Dalam kisah lain, seorang Imam Syafi'i menangis ketika seorang sahabatnya datang meminjam uang untuk kebutuhan dia dan keluarganya. Imam Syafi'i menangis dan malu, sehingga membuat sahabatnya merasa tak enak, lalu bertanya kepada sang Imam. Imam Syafi'i pun menjawab, "Aku sedih, karena engkau sampai harus datang kesini hendak meminjam uang. Seharusnya, aku tahu kesulitanmu sebelum engkau hendak meminjam uang padaku". Begitu besar nya empati beliau kepada sahabatnya, sampai beliau merasa malu dan bersalah karena tidak mengetahui kesulitan yang dihadapi saudaranya. Demikian indah syari'at Islam menggambarkan jiwa empati yang begitu besar yang lahir dari kepribadian yang baik yang didasari keimanan.
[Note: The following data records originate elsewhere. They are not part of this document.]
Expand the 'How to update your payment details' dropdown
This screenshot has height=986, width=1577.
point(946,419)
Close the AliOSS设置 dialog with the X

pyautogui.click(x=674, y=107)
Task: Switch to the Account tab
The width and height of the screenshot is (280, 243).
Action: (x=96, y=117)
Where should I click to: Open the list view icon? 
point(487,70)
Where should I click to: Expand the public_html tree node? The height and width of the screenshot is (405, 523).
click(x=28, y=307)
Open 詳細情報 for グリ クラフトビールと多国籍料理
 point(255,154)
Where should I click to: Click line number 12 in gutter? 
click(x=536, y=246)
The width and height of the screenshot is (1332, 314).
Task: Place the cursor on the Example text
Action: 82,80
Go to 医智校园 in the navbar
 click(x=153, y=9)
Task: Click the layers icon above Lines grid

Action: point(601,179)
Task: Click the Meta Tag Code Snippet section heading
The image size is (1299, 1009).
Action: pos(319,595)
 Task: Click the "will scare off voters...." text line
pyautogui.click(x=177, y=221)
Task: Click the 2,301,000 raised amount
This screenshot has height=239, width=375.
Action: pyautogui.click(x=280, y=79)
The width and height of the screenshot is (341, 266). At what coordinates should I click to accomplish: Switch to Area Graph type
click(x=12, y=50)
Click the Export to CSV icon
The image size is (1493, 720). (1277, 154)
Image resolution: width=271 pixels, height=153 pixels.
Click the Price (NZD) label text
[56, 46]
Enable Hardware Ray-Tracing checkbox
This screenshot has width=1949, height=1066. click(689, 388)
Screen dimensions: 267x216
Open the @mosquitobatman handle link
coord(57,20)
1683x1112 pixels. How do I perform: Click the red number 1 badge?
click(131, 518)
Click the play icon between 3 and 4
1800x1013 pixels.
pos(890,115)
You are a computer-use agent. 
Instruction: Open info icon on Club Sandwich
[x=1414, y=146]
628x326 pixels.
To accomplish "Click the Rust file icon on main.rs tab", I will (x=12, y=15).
Islam begitu komprehensif dalam mengatur kehidupan, menjadikan seorang Muslim tidak individualis karena interaksinya sosial adalah sesuatu yang niscaya terjadi. Islam  datang dari Sang Pencipta manusia yaitu Allah Azza Wa Jalla, maka sudah seharusnya kita mengambil aturan-Nya jika menginginkan kehidupan ini berjalan harmonis.


Wallahu a'lam bishawwab 


Penulis: Ronita Pabeta, S.Pd. 

(Pemerhati Sosial)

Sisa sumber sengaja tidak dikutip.